Work instruction –
The data below should be duplicated in full, unchanged.

Records provided –

- Opening Delimiter -

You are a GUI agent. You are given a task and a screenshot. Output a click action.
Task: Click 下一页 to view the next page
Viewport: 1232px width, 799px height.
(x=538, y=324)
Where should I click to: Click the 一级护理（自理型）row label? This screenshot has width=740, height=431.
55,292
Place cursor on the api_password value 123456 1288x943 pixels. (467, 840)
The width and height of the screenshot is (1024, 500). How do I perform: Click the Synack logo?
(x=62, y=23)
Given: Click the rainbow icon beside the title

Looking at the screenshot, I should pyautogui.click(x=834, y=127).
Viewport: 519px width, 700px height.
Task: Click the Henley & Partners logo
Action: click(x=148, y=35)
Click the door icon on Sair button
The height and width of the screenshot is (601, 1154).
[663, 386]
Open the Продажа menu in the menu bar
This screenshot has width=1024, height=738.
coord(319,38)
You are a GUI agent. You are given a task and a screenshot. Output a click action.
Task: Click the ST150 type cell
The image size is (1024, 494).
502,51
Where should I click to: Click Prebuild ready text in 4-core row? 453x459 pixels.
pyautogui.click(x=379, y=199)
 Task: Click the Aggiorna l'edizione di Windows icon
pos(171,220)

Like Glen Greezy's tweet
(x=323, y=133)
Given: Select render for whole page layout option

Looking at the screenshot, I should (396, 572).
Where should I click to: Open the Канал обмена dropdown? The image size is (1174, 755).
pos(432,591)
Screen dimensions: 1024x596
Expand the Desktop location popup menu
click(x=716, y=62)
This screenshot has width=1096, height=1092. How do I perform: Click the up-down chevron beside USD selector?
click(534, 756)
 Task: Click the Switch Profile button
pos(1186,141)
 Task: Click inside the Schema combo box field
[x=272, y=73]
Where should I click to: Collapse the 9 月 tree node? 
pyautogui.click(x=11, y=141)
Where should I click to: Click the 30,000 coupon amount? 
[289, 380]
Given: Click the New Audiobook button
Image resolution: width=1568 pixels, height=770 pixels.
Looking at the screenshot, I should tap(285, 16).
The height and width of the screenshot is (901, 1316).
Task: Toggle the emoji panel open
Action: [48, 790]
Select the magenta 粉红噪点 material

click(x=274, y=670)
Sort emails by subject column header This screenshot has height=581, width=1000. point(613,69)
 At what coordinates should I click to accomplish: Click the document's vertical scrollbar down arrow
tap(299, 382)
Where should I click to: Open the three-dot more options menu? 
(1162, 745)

- Closing Delimiter -

Finished task –
You are a GUI agent. You are given a task and a screenshot. Output a click action.
Task: Click 下一页 to view the next page
Viewport: 1232px width, 799px height.
(x=538, y=324)
Where should I click to: Click the 一级护理（自理型）row label? This screenshot has width=740, height=431.
55,292
Place cursor on the api_password value 123456 1288x943 pixels. (467, 840)
The width and height of the screenshot is (1024, 500). How do I perform: Click the Synack logo?
(x=62, y=23)
Given: Click the rainbow icon beside the title

Looking at the screenshot, I should pyautogui.click(x=834, y=127).
Viewport: 519px width, 700px height.
Task: Click the Henley & Partners logo
Action: click(x=148, y=35)
Click the door icon on Sair button
The height and width of the screenshot is (601, 1154).
[663, 386]
Open the Продажа menu in the menu bar
This screenshot has width=1024, height=738.
coord(319,38)
You are a GUI agent. You are given a task and a screenshot. Output a click action.
Task: Click the ST150 type cell
The image size is (1024, 494).
502,51
Where should I click to: Click Prebuild ready text in 4-core row? 453x459 pixels.
pyautogui.click(x=379, y=199)
 Task: Click the Aggiorna l'edizione di Windows icon
pos(171,220)

Like Glen Greezy's tweet
(x=323, y=133)
Given: Select render for whole page layout option

Looking at the screenshot, I should (396, 572).
Where should I click to: Open the Канал обмена dropdown? The image size is (1174, 755).
pos(432,591)
Screen dimensions: 1024x596
Expand the Desktop location popup menu
click(x=716, y=62)
This screenshot has width=1096, height=1092. How do I perform: Click the up-down chevron beside USD selector?
click(534, 756)
 Task: Click the Switch Profile button
pos(1186,141)
 Task: Click inside the Schema combo box field
[x=272, y=73]
Where should I click to: Collapse the 9 月 tree node? 
pyautogui.click(x=11, y=141)
Where should I click to: Click the 30,000 coupon amount? 
[289, 380]
Given: Click the New Audiobook button
Image resolution: width=1568 pixels, height=770 pixels.
Looking at the screenshot, I should tap(285, 16).
The height and width of the screenshot is (901, 1316).
Task: Toggle the emoji panel open
Action: [48, 790]
Select the magenta 粉红噪点 material

click(x=274, y=670)
Sort emails by subject column header This screenshot has height=581, width=1000. point(613,69)
 At what coordinates should I click to accomplish: Click the document's vertical scrollbar down arrow
tap(299, 382)
Where should I click to: Open the three-dot more options menu? 
(1162, 745)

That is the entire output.